The Human Cost Behind the Numbers

Behind every shortage statistic is a nurse, a pharmacist, and a patient caught in the middle.

A nurse manager at Massachusetts General Hospital documented that 37 surgical procedures were delayed in just one quarter of 2025 because the anesthetics weren’t available. Patients were rescheduled. Families were anxious. Staff were exhausted.

Hospital pharmacists now spend an average of 11.7 hours a week just trying to find alternatives. That’s over a full workday each week-not treating patients, not reviewing charts, not educating staff. Just chasing drugs.
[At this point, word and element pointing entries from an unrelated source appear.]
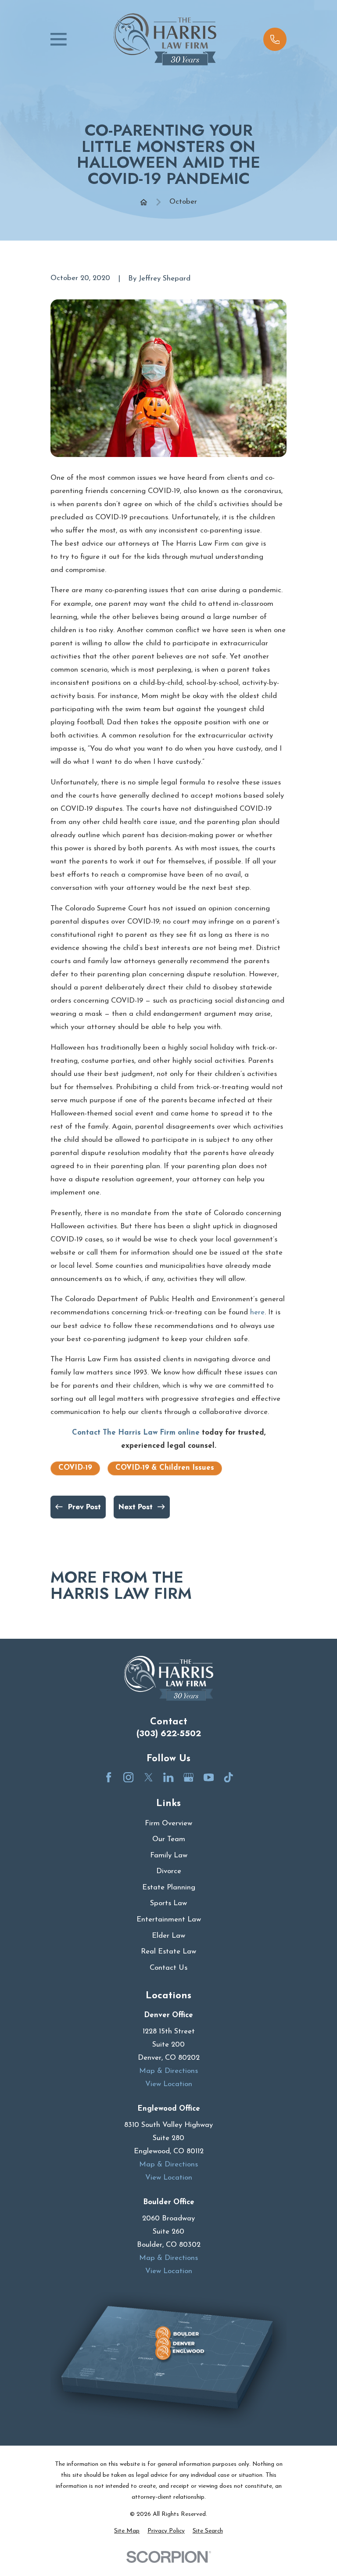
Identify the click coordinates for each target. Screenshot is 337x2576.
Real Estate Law (168, 1951)
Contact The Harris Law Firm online (136, 1432)
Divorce (168, 1871)
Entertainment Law (168, 1919)
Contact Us (168, 1968)
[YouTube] (209, 1777)
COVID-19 (75, 1467)
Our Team (168, 1839)
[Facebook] (109, 1777)
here (257, 1312)
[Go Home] (143, 202)
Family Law (168, 1855)
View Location (168, 2084)
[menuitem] (127, 2531)
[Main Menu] (58, 39)
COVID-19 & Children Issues (164, 1467)
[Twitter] (148, 1777)
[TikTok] (228, 1777)
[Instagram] (128, 1777)
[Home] (165, 39)
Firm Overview (168, 1823)
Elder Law (168, 1935)
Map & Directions (168, 2071)
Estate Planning (168, 1887)
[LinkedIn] (168, 1777)
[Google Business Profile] (188, 1777)
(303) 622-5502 (168, 1734)
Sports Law (168, 1903)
And it’s not just about logistics. It’s about ethics. Sixty-eight percent of hospital pharmacists say they’ve faced moral dilemmas during shortages. Forty-two percent admit they’ve had to use less effective alternatives because there was nothing else. One pharmacist on Reddit wrote: “Running out of normal saline for three weeks straight forced us to get creative with oral rehydration for post-op patients-never thought I’d see the day.”

Elderly patients, especially those between 65 and 85, are hit hardest. Over 30% of people affected by drug shortages fall into this group. They’re the ones in ICUs, the ones getting chemo, the ones on IV antibiotics after surgery. When their meds disappear, they’re the ones who suffer the most.

What Hospitals Are Doing to Cope

No one is sitting idle. Hospitals have had to build emergency systems from scratch.

Most now have formal shortage management committees. But only 32% of them feel these teams are properly funded or staffed. Many rely on outdated spreadsheets or word-of-mouth alerts from other hospitals. Only 45% have updated, written protocols for handling shortages. The rest wing it.

Some of the most effective tactics include:

  • Consolidating stock of scarce drugs into one central location to reduce waste
  • Pre-approving therapeutic alternatives so substitutions can happen fast
  • Building direct relationships with smaller, regional suppliers
  • Using tiered allocation systems to prioritize the sickest patients
These steps can reduce clinical disruption by 15-20%. But they don’t fix the root problem. They just help hospitals survive another week.

Healthcare workers stand defiantly against a storm of medical symbols, with elderly patients walking forward on IV-line paths.

Why the System Keeps Failing

The government has tried to step in. The FDA’s Drug Supply Chain Security Act requires better tracking. The Consolidated Appropriations Act of 2023 forced manufacturers to report shortages earlier. But a 2025 Government Accountability Office report found these rules only reduced shortage duration by 7%.

The FDA can’t force companies to make more of a drug. It can’t mandate price increases. It can’t require manufacturers to build backup lines. It can only ask. And when a company makes pennies per vial of saline, asking them to spend millions on new equipment doesn’t work.

The Biden administration pledged $1.2 billion in 2024 to boost domestic drug production. That sounds promising-until you realize it will take 3 to 5 years before any of that money translates into more vials on hospital shelves. Meanwhile, the problem grows.

And the biggest issue? Market consolidation. Just three manufacturers control 65% of the market for basic injectables like sodium chloride and potassium chloride. One factory failure. One quality issue. One decision to stop producing a low-margin drug-and the entire country loses access.

What’s Next for Hospital Pharmacies?

The outlook isn’t improving. Experts predict 200-250 active shortages annually through 2027. Climate change is making extreme weather events more common. Geopolitical tensions are disrupting global supply chains. Generic drug prices keep falling. Profit margins keep shrinking.

Hospital pharmacies aren’t going to stop managing shortages. They’ve become experts in crisis response. But they shouldn’t have to be.

Real change needs to come from policy: mandatory minimum inventory buffers, financial incentives for manufacturers to diversify production, and federal support for new manufacturing technologies. Right now, hospitals are patching holes in a sinking ship.

Until then, the next time you hear about a drug shortage, remember: it’s not just a supply chain problem. It’s a patient care problem. And the people holding the line-pharmacists, nurses, doctors-are running out of time, resources, and options.